» What is required
Please repeat all of the records, keeping every word unchanged.

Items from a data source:
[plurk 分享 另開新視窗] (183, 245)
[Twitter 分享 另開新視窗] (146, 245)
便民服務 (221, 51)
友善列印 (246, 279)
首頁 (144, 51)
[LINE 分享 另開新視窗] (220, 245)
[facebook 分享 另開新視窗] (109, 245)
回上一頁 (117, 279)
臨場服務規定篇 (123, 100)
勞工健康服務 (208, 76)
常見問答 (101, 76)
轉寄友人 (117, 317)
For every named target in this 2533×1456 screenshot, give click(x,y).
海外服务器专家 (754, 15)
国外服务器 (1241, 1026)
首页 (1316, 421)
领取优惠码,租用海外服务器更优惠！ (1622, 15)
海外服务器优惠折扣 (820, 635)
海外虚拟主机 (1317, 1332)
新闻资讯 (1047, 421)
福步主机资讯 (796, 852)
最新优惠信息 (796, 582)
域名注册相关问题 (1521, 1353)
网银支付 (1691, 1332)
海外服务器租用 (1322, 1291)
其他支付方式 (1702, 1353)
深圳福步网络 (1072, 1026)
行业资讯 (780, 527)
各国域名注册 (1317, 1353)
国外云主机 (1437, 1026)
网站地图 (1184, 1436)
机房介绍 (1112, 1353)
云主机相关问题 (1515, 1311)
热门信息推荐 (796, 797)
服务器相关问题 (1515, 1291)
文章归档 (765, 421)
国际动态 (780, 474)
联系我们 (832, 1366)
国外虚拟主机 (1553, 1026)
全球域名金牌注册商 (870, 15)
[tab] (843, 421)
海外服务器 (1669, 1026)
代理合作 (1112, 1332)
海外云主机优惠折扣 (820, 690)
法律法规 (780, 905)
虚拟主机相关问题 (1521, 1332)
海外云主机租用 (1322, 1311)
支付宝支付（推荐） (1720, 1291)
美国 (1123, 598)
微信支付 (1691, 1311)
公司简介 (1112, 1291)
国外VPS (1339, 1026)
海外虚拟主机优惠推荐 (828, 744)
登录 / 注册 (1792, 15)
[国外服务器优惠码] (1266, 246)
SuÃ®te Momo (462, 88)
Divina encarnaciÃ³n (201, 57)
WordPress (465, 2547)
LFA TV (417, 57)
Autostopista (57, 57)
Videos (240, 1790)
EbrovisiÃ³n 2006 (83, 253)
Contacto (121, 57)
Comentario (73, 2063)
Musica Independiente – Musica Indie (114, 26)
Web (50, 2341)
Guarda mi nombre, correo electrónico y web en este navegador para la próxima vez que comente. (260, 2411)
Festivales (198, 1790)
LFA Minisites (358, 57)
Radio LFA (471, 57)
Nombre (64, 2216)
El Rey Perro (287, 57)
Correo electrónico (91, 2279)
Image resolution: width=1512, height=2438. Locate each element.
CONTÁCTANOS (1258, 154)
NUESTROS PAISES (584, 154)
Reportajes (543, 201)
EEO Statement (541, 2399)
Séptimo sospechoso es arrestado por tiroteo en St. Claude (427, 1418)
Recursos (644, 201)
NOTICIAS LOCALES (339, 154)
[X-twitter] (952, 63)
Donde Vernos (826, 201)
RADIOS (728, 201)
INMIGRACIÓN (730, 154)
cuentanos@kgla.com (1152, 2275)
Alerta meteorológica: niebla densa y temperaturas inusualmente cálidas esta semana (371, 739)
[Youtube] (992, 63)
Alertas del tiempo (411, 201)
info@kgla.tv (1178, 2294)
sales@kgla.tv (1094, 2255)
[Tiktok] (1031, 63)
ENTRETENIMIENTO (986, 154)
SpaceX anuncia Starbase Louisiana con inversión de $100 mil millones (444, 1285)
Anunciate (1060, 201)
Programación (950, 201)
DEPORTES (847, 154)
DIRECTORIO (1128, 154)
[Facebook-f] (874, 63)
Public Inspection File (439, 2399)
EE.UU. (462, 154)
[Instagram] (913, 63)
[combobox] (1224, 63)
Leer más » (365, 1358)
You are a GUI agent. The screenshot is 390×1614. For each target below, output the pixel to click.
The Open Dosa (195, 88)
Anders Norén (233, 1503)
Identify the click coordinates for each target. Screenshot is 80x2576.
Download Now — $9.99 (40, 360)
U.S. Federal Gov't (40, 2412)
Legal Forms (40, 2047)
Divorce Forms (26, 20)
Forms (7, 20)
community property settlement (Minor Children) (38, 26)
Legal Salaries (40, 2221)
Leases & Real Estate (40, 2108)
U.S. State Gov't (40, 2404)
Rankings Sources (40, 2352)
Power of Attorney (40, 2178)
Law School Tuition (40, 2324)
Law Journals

» Response
[plurk 分享 另開新視窗] (183, 245)
[Twitter 分享 另開新視窗] (146, 245)
便民服務 (221, 51)
友善列印 (246, 279)
首頁 (144, 51)
[LINE 分享 另開新視窗] (220, 245)
[facebook 分享 另開新視窗] (109, 245)
回上一頁 (117, 279)
臨場服務規定篇 (123, 100)
勞工健康服務 (208, 76)
常見問答 (101, 76)
轉寄友人 (117, 317)
For every named target in this 2533×1456 screenshot, give click(x,y).
海外服务器专家 (754, 15)
国外服务器 (1241, 1026)
首页 (1316, 421)
领取优惠码,租用海外服务器更优惠！ (1622, 15)
海外服务器优惠折扣 (820, 635)
海外虚拟主机 (1317, 1332)
新闻资讯 (1047, 421)
福步主机资讯 (796, 852)
最新优惠信息 (796, 582)
域名注册相关问题 (1521, 1353)
网银支付 (1691, 1332)
海外服务器租用 (1322, 1291)
其他支付方式 (1702, 1353)
深圳福步网络 (1072, 1026)
行业资讯 (780, 527)
各国域名注册 (1317, 1353)
国外云主机 (1437, 1026)
网站地图 (1184, 1436)
机房介绍 (1112, 1353)
云主机相关问题 (1515, 1311)
热门信息推荐 (796, 797)
服务器相关问题 (1515, 1291)
文章归档 (765, 421)
国际动态 (780, 474)
联系我们 (832, 1366)
国外虚拟主机 (1553, 1026)
全球域名金牌注册商 (870, 15)
[tab] (843, 421)
海外服务器 (1669, 1026)
代理合作 (1112, 1332)
海外云主机优惠折扣 (820, 690)
法律法规 (780, 905)
虚拟主机相关问题 (1521, 1332)
海外云主机租用 (1322, 1311)
支付宝支付（推荐） (1720, 1291)
美国 (1123, 598)
微信支付 (1691, 1311)
公司简介 (1112, 1291)
国外VPS (1339, 1026)
海外虚拟主机优惠推荐 (828, 744)
登录 / 注册 (1792, 15)
[国外服务器优惠码] (1266, 246)
SuÃ®te Momo (462, 88)
Divina encarnaciÃ³n (201, 57)
WordPress (465, 2547)
LFA TV (417, 57)
Autostopista (57, 57)
Videos (240, 1790)
EbrovisiÃ³n 2006 (83, 253)
Contacto (121, 57)
Comentario (73, 2063)
Musica Independiente – Musica Indie (114, 26)
Web (50, 2341)
Guarda mi nombre, correo electrónico y web en este navegador para la próxima vez que comente. (260, 2411)
Festivales (198, 1790)
LFA Minisites (358, 57)
Radio LFA (471, 57)
Nombre (64, 2216)
El Rey Perro (287, 57)
Correo electrónico (91, 2279)
Image resolution: width=1512, height=2438. Locate each element.
CONTÁCTANOS (1258, 154)
NUESTROS PAISES (584, 154)
Reportajes (543, 201)
EEO Statement (541, 2399)
Séptimo sospechoso es arrestado por tiroteo en St. Claude (427, 1418)
Recursos (644, 201)
NOTICIAS LOCALES (339, 154)
[X-twitter] (952, 63)
Donde Vernos (826, 201)
RADIOS (728, 201)
INMIGRACIÓN (730, 154)
cuentanos@kgla.com (1152, 2275)
Alerta meteorológica: niebla densa y temperaturas inusualmente cálidas esta semana (371, 739)
[Youtube] (992, 63)
Alertas del tiempo (411, 201)
info@kgla.tv (1178, 2294)
sales@kgla.tv (1094, 2255)
[Tiktok] (1031, 63)
ENTRETENIMIENTO (986, 154)
SpaceX anuncia Starbase Louisiana con inversión de $100 mil millones (444, 1285)
Anunciate (1060, 201)
Programación (950, 201)
DEPORTES (847, 154)
DIRECTORIO (1128, 154)
[Facebook-f] (874, 63)
Public Inspection File (439, 2399)
EE.UU. (462, 154)
[Instagram] (913, 63)
[combobox] (1224, 63)
Leer más » (365, 1358)
You are a GUI agent. The screenshot is 390×1614. For each target below, output the pixel to click.
The Open Dosa (195, 88)
Anders Norén (233, 1503)
Identify the click coordinates for each target. Screenshot is 80x2576.
Download Now — $9.99 (40, 360)
U.S. Federal Gov't (40, 2412)
Legal Forms (40, 2047)
Divorce Forms (26, 20)
Forms (7, 20)
community property settlement (Minor Children) (38, 26)
Legal Salaries (40, 2221)
Leases & Real Estate (40, 2108)
U.S. State Gov't (40, 2404)
Rankings Sources (40, 2352)
Power of Attorney (40, 2178)
Law School Tuition (40, 2324)
Law Journals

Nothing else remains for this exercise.